Problem details
All lines in the records below with the word "computer" must be returned.

Study material
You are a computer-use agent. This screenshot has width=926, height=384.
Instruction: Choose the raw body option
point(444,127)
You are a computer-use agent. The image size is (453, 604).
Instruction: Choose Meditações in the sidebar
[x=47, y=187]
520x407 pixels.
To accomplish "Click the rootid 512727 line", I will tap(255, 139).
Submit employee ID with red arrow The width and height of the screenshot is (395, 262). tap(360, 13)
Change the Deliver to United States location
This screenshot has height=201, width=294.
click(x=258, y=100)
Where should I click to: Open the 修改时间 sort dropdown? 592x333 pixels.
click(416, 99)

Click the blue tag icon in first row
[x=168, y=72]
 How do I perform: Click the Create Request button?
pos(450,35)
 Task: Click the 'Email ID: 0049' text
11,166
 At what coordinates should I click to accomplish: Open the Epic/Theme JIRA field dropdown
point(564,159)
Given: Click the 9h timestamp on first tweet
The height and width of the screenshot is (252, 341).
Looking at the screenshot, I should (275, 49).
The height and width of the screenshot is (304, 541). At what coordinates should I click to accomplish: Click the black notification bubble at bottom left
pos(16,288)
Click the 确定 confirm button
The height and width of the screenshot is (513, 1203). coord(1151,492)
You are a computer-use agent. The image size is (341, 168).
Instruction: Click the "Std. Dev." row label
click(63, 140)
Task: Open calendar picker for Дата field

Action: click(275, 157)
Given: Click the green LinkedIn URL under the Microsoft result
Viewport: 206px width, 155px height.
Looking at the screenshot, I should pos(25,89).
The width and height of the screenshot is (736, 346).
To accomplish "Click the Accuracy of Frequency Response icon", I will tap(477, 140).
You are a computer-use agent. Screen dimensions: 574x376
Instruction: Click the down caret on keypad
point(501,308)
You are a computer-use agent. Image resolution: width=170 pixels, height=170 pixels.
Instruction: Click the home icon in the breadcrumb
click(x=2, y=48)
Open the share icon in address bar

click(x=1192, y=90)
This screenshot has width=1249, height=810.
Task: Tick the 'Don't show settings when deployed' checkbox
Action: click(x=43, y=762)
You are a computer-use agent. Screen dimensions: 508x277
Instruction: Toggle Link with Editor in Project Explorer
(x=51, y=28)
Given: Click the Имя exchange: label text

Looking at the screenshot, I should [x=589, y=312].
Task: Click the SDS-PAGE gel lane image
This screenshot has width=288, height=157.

Exercise result
You are a computer-use agent. This screenshot has width=926, height=384.
You are a computer-use agent. The image size is (453, 604).
You are a computer-use agent. The image size is (341, 168).
You are a computer-use agent. Screen dimensions: 574x376
You are a computer-use agent. Image resolution: width=170 pixels, height=170 pixels.
You are a computer-use agent. Screen dimensions: 508x277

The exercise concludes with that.